Head out on the water for your final day, and take the ferry to Bainbridge Island, which is a quick, scenic half an hour ferry ride from Seattle. Once you get off the ferry, you’ll find yourself in the town of Winslow, where there’s a main stretch of shops and restaurants. Get lunch from Hitchcock Deli, where they make excellent classics like BLT and egg salad sandwiches. Stop by Mora Iced Creamery, for dessert, where you can choose from flavors like Swiss chocolate and lavender. Afterward, work off your meal with a leisurely bike ride (Classic Cycle is a great spot for rentals) and soak in those stunning island views.
Read next: Where To Eat In Seattle
Where to Stay in Seattle
Staying near the downtown/waterfront area is ideal for visiting Seattle, since you’ll be in walking distance to most of the major sights. Central neighborhoods include, downtown, Bellmont, Queen Anne, and South Lake Union.
Holiday Inn Express & Suites-Seattle City Center
This chain hotel is a great option for those looking for a cheaper lodging option that is centrally located. The Space Needle is an easy walk away, as well as the waterfront. The clean, spacious rooms (including suite options) are ideal for a home away from home.
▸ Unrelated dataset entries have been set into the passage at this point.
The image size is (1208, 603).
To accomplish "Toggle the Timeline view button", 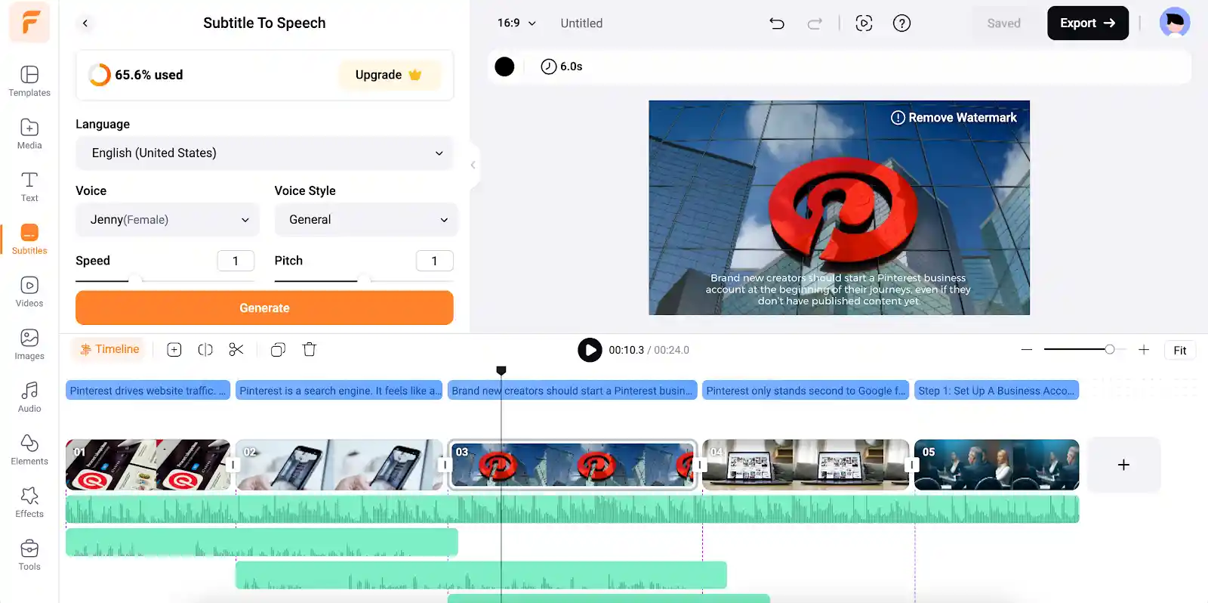I will 110,349.
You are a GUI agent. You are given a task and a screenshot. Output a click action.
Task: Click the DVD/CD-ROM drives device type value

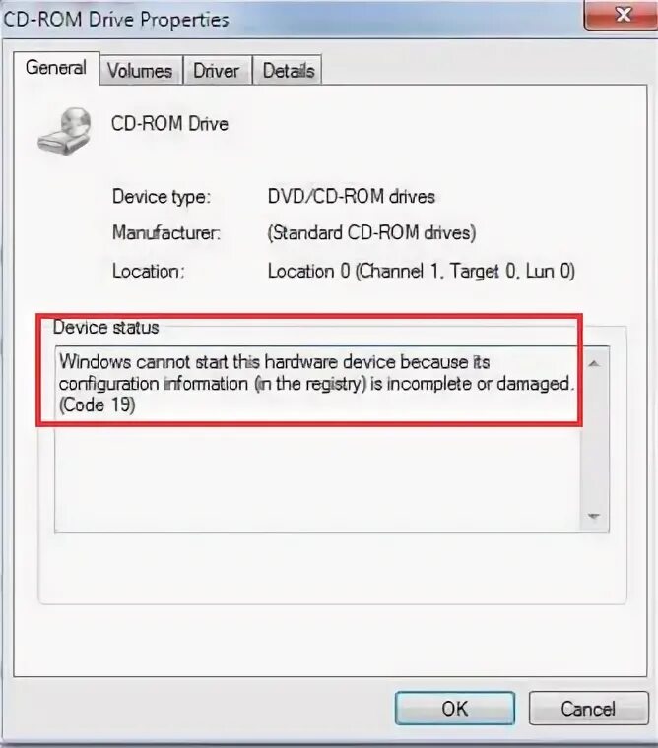351,197
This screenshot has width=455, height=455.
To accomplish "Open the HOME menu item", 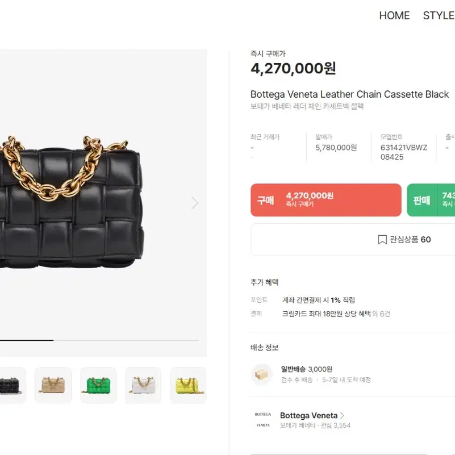I will click(x=394, y=16).
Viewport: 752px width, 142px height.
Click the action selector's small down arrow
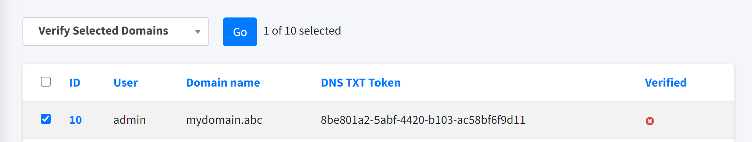pos(197,32)
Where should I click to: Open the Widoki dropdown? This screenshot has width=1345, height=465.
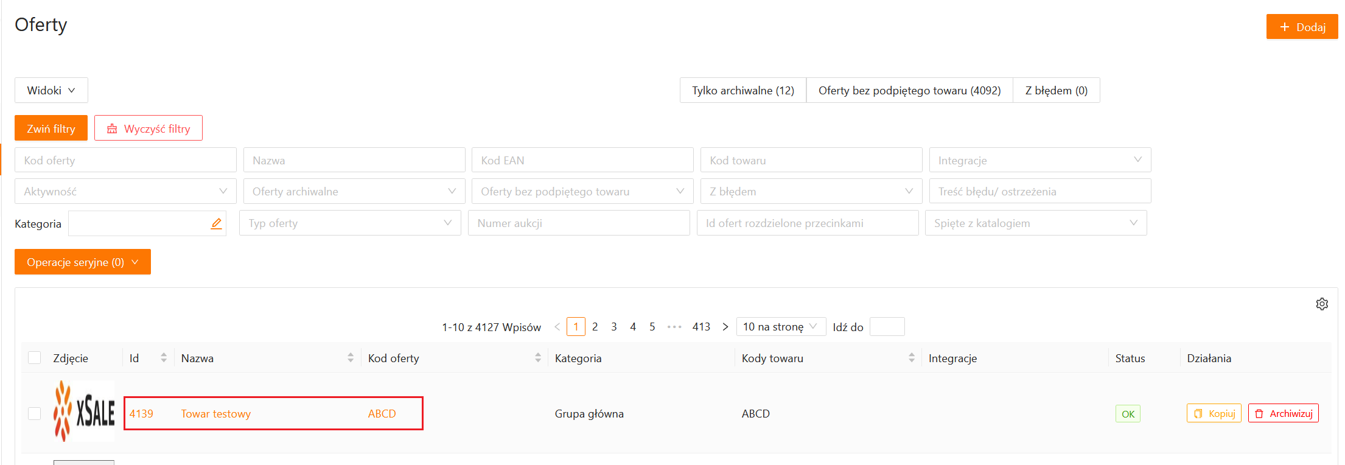click(51, 90)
A hot breakfast is included.
Staypineapple at Hotel FIVE
If you want to stay in the middle of it all, this boutique Belltown hotel doesn’t get more central with the waterfront, Space Needle, and Pike Place Market all within walking distance. This quirky hotel chain makes guests feel right at home with pineapple cupcakes and bedding that feels like sleeping on a cloud. A free area shuttle is available.
This mid-range hotel in the Queen Anne neighborhood boast a prime location where main sights like the Space Needle and Museum of Pop Culture are a quick 6-minute walk away. Among the hotel’s amenities are the rooftop terrace, which boasts views of the city skyline and Elliot Bay.